*EXTRAIT DU DOCUMENT*

────

Génitalité - Féminologie IV : Antoinette Fouque (par Laurence Zordan)
Génitalité - Féminologie IV : Antoinette Fouque, Ed. Des Femmes 2023
quatre carrés
Pas simplement une illustration, c’est une invitation que figure le tableau de Joseph Albers qui orne (qui anime, plutôt) la couverture de Féminologie IV Géni(t)alité. Géni(t)alité : en unissant deux syllabes, la parenthèse donne corps à un mot qui se fait matriciel non pas en « donnant un sens plus pur aux mots de la tribu », mais en offrant la genèse du sens à un paradoxe. Paradoxe qui se fait paradigme avec « la chair pense ».
Paradoxe parce que, d’ordinaire, chair et pensée s’opposent : la pensée n’est pas secrétée par le cerveau à la manière de la bile par le foie et, même si l’âme n’est pas logée dans le corps comme un pilote en son navire, demeure la séparation de l’âme et du corps.

────

*DONNÉES FOURNIES*
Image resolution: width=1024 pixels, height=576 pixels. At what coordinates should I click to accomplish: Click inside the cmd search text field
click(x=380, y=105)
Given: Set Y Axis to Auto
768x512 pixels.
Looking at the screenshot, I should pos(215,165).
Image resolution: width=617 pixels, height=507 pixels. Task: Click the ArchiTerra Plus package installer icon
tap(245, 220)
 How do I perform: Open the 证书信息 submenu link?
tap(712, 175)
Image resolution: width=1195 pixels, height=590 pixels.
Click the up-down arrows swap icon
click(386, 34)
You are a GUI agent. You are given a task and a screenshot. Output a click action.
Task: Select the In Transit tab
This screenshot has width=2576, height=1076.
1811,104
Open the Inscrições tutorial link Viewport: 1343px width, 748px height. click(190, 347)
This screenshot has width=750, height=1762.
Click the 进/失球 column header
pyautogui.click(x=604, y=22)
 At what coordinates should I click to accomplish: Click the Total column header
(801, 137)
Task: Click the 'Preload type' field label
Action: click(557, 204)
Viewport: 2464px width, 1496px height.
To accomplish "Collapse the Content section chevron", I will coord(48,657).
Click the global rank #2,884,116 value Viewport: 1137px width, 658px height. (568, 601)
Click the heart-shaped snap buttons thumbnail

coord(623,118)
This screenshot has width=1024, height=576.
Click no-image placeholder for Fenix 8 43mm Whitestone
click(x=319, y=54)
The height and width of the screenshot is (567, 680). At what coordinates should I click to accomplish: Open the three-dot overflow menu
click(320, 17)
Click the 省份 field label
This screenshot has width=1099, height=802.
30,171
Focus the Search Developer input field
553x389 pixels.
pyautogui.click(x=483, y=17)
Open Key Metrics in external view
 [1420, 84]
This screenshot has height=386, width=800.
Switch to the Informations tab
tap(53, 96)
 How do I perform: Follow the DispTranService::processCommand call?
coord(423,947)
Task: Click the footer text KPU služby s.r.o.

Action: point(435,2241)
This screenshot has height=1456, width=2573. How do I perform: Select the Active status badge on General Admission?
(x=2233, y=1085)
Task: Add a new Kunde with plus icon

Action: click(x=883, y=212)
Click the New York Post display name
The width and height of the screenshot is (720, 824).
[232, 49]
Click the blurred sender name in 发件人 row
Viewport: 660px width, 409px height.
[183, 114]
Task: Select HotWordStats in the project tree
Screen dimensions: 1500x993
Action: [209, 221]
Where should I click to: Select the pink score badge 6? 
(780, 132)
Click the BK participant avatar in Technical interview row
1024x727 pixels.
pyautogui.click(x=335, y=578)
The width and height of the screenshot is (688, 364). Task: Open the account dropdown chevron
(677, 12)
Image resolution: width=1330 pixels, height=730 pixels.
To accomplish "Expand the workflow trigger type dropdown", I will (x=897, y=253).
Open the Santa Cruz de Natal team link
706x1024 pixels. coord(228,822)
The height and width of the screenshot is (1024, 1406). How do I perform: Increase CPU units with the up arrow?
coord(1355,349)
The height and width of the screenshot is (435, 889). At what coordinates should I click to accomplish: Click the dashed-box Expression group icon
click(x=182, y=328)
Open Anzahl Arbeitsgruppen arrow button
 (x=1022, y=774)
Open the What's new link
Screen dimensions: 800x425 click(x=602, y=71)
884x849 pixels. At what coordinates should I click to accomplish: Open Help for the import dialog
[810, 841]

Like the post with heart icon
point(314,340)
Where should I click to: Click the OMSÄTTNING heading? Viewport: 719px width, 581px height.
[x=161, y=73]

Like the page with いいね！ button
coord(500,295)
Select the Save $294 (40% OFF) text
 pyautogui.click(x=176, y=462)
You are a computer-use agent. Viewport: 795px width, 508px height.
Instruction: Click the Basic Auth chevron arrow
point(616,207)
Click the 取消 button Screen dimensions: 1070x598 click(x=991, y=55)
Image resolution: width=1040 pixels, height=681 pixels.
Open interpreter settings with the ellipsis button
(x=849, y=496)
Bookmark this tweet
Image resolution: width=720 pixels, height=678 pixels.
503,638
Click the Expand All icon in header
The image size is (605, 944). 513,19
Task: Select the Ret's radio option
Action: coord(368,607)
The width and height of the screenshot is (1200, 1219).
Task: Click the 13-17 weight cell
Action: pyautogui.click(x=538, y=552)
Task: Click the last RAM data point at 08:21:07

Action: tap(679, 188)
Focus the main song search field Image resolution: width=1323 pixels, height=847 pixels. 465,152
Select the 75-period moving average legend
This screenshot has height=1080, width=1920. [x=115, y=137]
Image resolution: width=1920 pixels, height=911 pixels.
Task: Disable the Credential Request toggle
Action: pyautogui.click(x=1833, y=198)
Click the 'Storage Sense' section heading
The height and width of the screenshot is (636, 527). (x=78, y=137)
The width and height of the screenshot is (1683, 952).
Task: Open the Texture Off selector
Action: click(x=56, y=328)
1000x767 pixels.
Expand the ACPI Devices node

────

*CONSIGNE 1*
Recopiez mot pour mot le passage de l'extrait du document compris entre « Paradoxe parce que, d’ordinaire, chair » et « et du corps. », ces deux bornes incluses.
*CONSIGNE 2*
Répondez brièvement à ces questions d'après l'extrait du document :
(a) Quel peintre a réalisé le tableau qui orne la couverture de Féminologie IV ?
(b) Quelle formule fait du paradoxe un paradigme ?
(c) Qu'est-ce qui, d'ordinaire, s'oppose selon l'extrait ?

*RÉPONSE COMPLÈTE 1*
Paradoxe parce que, d’ordinaire, chair et pensée s’opposent : la pensée n’est pas secrétée par le cerveau à la manière de la bile par le foie et, même si l’âme n’est pas logée dans le corps comme un pilote en son navire, demeure la séparation de l’âme et du corps.

*RÉPONSE COMPLÈTE 2*
(a) Joseph Albers.
(b) La formule « la chair pense ».
(c) La chair et la pensée.